His third son, Tanba no Kami Yoshimichi (丹波守吉道), is well known as the founder of the school that created the sudare-ba hamon.  The sudare-ba temper line got its name because of the presence of sunagashi that resembles a sudare (reed or rattan screen).  The main branch of his family is called the Kyô-Tanba (京丹波) as they settled in Kyôtô and remained there for generations.  The second son of the shodai Tanba no Kami Yoshimichi (初代丹波守吉道), however, left Kyôtô and moved to Ôsaka and was also given the title of Tanba no Kami (丹波守).  He started a branch family and became known as the shodai Tanba no Kami Yoshimichi (初代丹波守吉道)of the Ôsaka Yoshimichi (大坂吉道) lineage.

Ôsaka Shodai Yoshimichi (大坂初代吉道)was called Mishina Kaneuemon (三品金右衛門) and he received the title of Tanba no Kami (丹波守) around Shôhô (1644).   He was 70 years of age in the seventh year of Kanbun (1667).  This means he would have been born in 1597.  Unlike many of the other smiths in the Yoshimichi (吉道) line, he did not inscribe the kiku mon on his nakago.  He is rated as a ryô-wazamono smith.  This is a list of sword makers compiled in 1815 by Yamada Asaemon (山田朝右衞門) descended from a direct line of official sword testers for the bakufu during the Edo Period, every generation of whom inherited that name.  This rating means that his swords were judged to cut very well on a consistent basis.  This is further evidenced by the cutting test inscribed into the tang of the subject blade for this article.

The second son of the shodai Ôsaka Tanba no Kami Yoshimichi (初代大坂初代吉道) started a branch family of his own, and called himself Yamato no Kami Yoshimichi (大和守吉道).  This line of smiths continued for several generations.

Some of the general characteristics of the Yoshimichi (吉道系) school are as follows:

SUGATA: There are katana, shinogi-zukuri wakizashi, hira-zukuri, and sunnobi tantô.  Katana and wakizashi have a wide mihaba, shallow sori, and relatively large chu-kissaki.  Sunnobi tantô have wide mihaba, sori, and thick kasane.

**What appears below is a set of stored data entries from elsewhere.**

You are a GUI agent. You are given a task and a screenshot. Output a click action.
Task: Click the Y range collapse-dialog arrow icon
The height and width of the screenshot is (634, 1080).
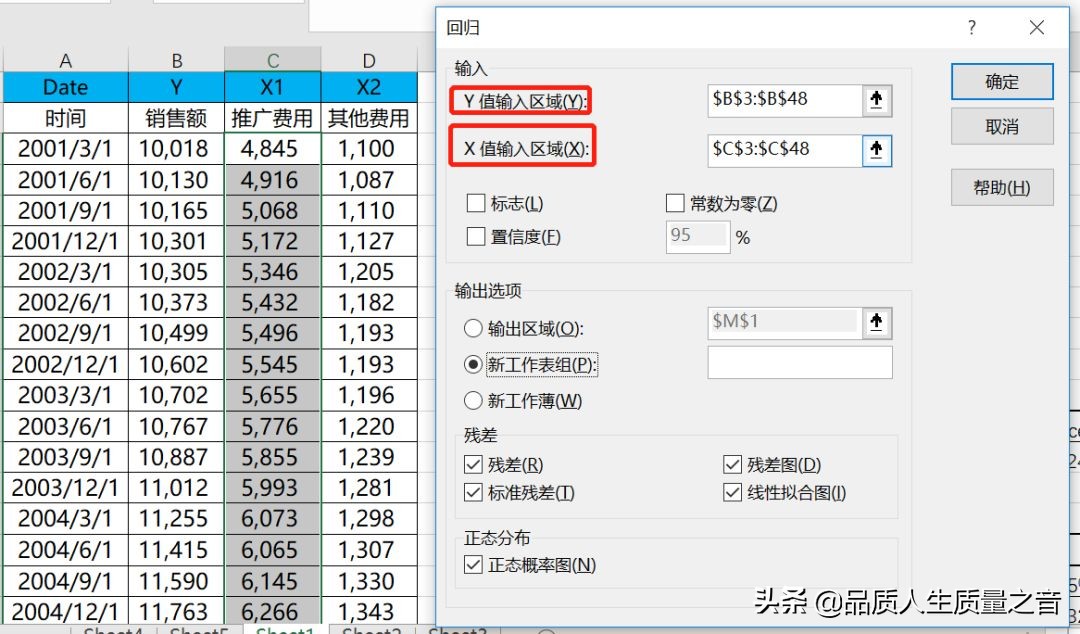click(877, 99)
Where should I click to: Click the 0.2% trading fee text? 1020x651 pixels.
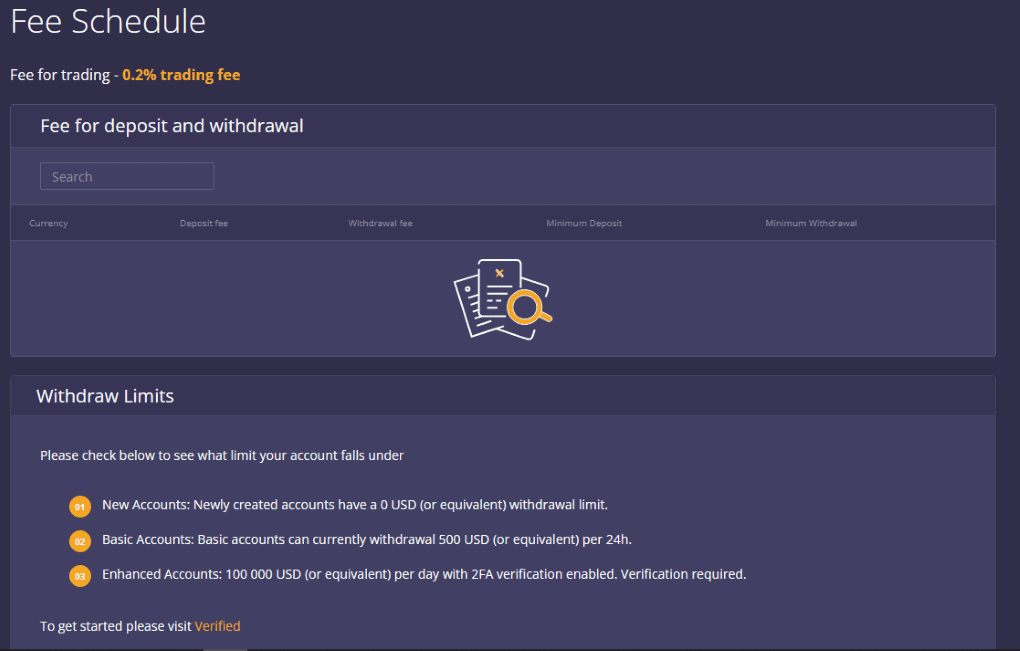point(181,74)
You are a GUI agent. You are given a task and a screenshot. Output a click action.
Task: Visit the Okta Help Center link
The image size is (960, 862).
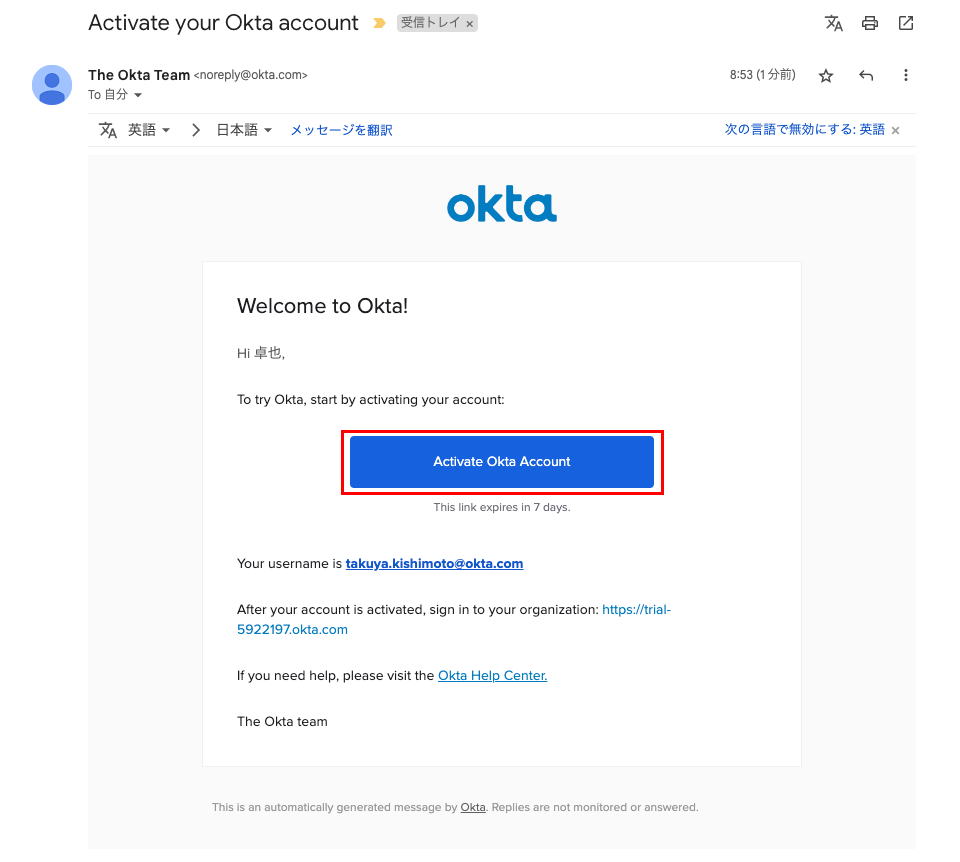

JITETSU: The jigane is somewhat hard, and the jihada is a ko-mokume or ko-itame.  There will be masame above the shinogi-ji recalling the family’s Mino origins.  The jihada of the later generations becomes clear but will have few hataraki.

HAMON: Kyô or Ôsaka yakidashi (depending on the branch school)  is occasionally mixed with midare.  Wide hamon consists of nie and is mixed in many cases with yahazu midare and hako midare.  This school is most noted for its sudareba hamon formed from sunagashi.  Production of this exuberant sudareba hamon began in earnest with the nidai Kyô Yoshimichi and was carried down through the lines of the succeeding smiths of the main and splinter schools.

BÔSHI: There will be a Mishina bôshi which starts with a shallow notare and has a slightly tapered tip (tending to be jizo) which creeps upward toward the munesaki.  Or in the case of the Kyô school, it will tend to be ko-maru agari, with relative narrow yakihaba and nie.

HORIMONO: Bo-hi and futatsuji-hi can be seen at times.

NAKAGO: Iriyamagata is generally seen.  Ha agari-kurijiri will be rare in Yoshimichi’s works.